The trial of war crimes accused Jean-Pierre Bemba at the International Criminal Court (ICC) resumed today after a month’s hiatus to hear the testimony of the 26th prosecution witness who testified under the pseudonym ‘Witness 173’. He recounted the atrocities committed by the accused’s militia, and stated that since Mr. Bemba did not pay his troops, the fighters had to fend for themselves.
The witness detailed widespread looting by the Movement for the Liberation of Congo (MLC), and recalled that Mr. Bemba’s fighters targeted Central African Muslims of Chadian origin who they wantonly killed. He did not say in open court why this group was targeted. ‘Witness 173’ testified with protective measures including voice and image distortion, and gave most of his testimony in closed session in order to protect his identity.
The witness also said that he heard numerous accounts of rapes committed by the Congolese soldiers: “I spoke to their leader [about the rapes]. They were not interested in such stories.” In open court, he did not say how he got to talk to the unnamed MLC leader but he stated that this individual did not deny that his soldiers were committing rapes.
Mr. Bemba, a former Congolese vice president, is on trial at the Hague-based court for failing to punish or stop his soldiers as they carried out mass rapes, plunder and killings in the neighboring Central African Republic (CAR) during the 2002-2003 conflict. He has denied the charges.
Asked by prosecution trial lawyer Jean-Jacques Badibanga whether any disciplinary measures were against rampaging MLC soldiers, ‘Witness 173’ replied: “Not at all. They [MLC] were not afraid of anything because there were no rules. There was no military police within their movement.”
According to the witness, the MLC did not pay its soldiers. Instead, he continued, the soldiers to fend for themselves. “When you send someone with a weapon to the front without paying them, they will take [things] by force and that is why so many atrocities were committed,” the witness said.
Furthermore, the witness testified that CAR’s then president Ange-Félix Patassé had no control over Mr. Bemba’s troops during their stay in the country. “The troops were answerable directly to Bemba,” he stated.

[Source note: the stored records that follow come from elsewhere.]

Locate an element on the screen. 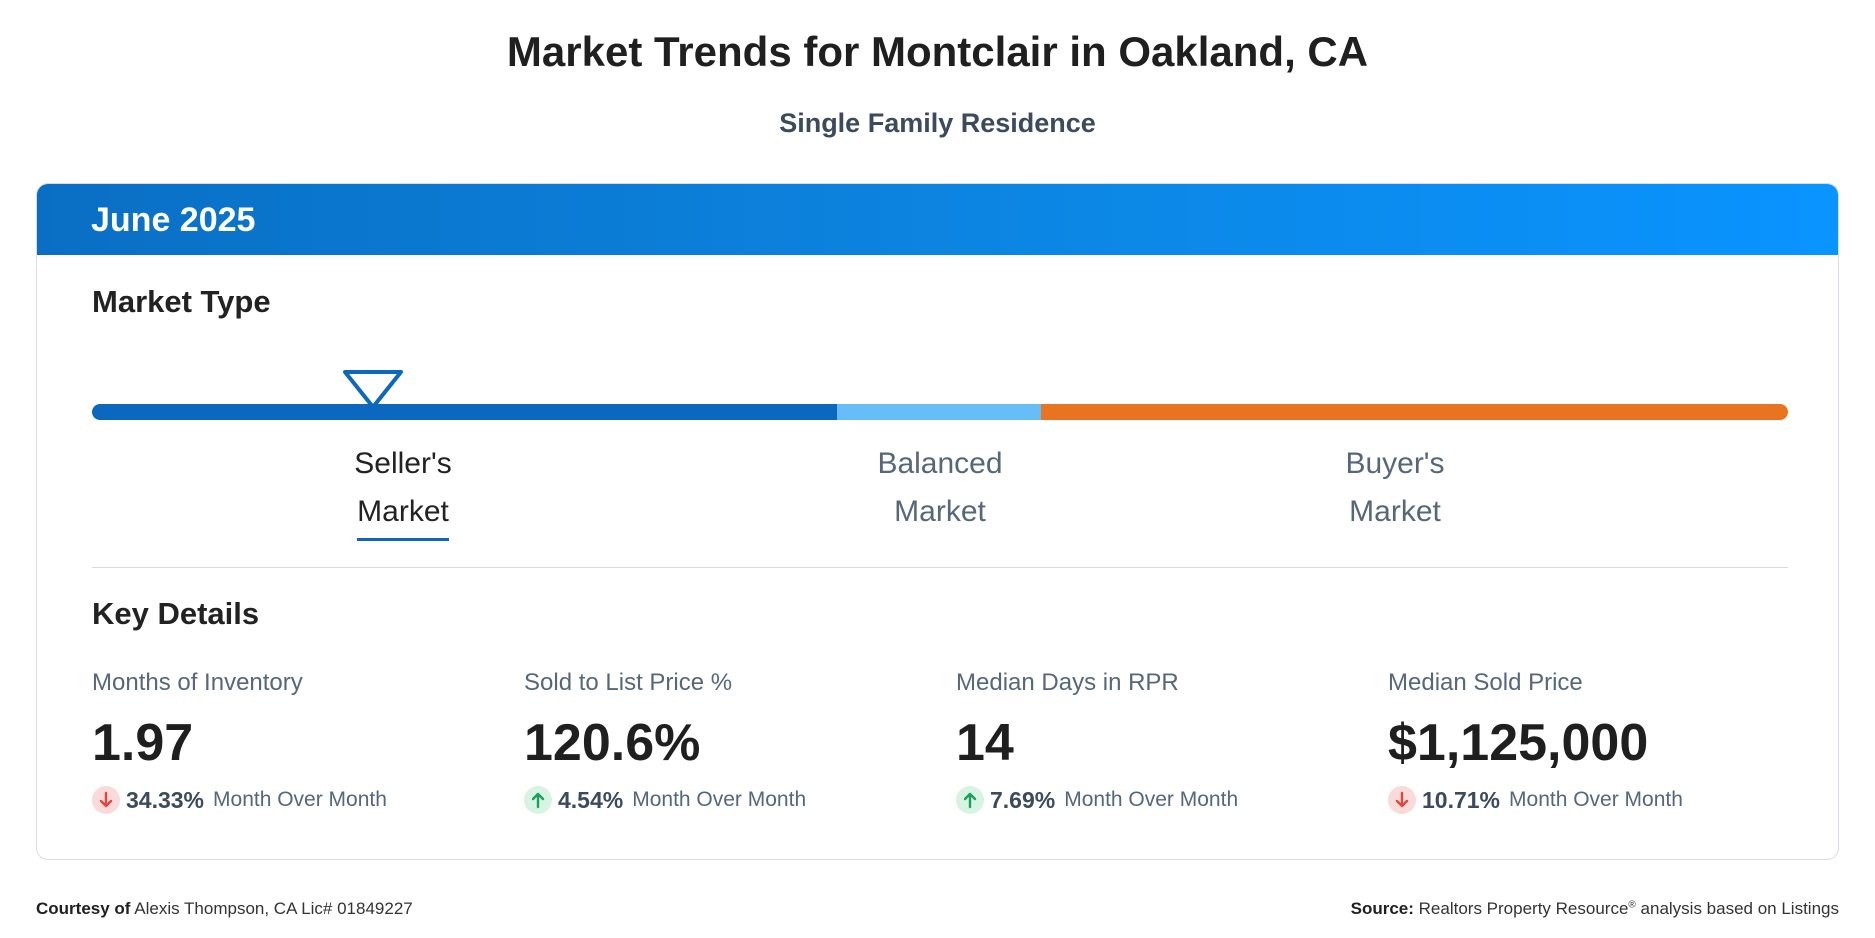  metric-value: 120.6% is located at coordinates (612, 743).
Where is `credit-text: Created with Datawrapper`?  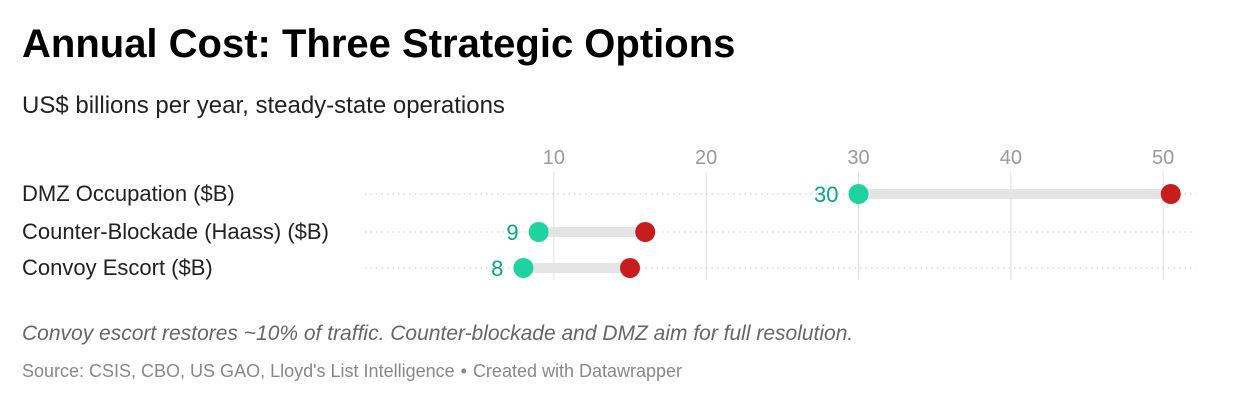 credit-text: Created with Datawrapper is located at coordinates (578, 371).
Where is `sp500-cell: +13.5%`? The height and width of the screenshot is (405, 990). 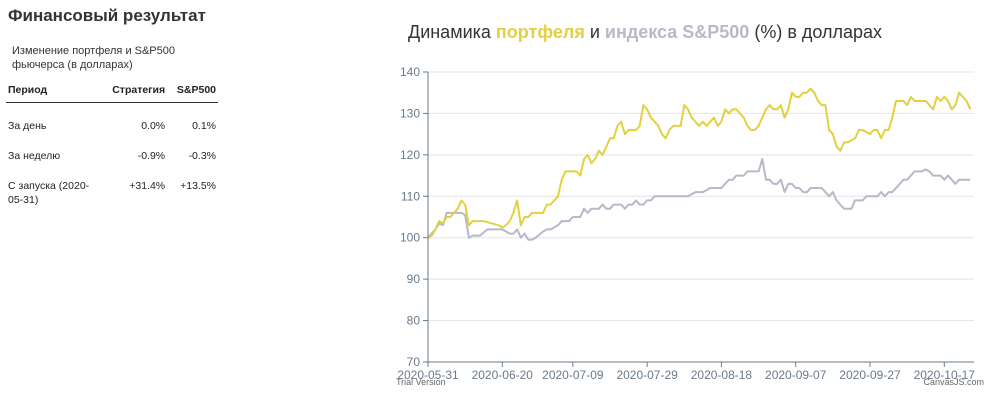 sp500-cell: +13.5% is located at coordinates (198, 186).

Whilst acknowledging that he sent his troops to CAR to help the now deceased Patassé fight off a coup attempt, Mr. Bemba claims that numerous other armed groups active in the conflict could have committed the crimes he is charged with. Furthermore, it is Mr. Bemba’s defense that once his troops crossed the Oubangui river at the DRC–CAR border, he had no control over them as they then fell under the command of Mr. Patassé.
The trial continues tomorrow morning to continue hearing the evidence of ‘Witness 173’.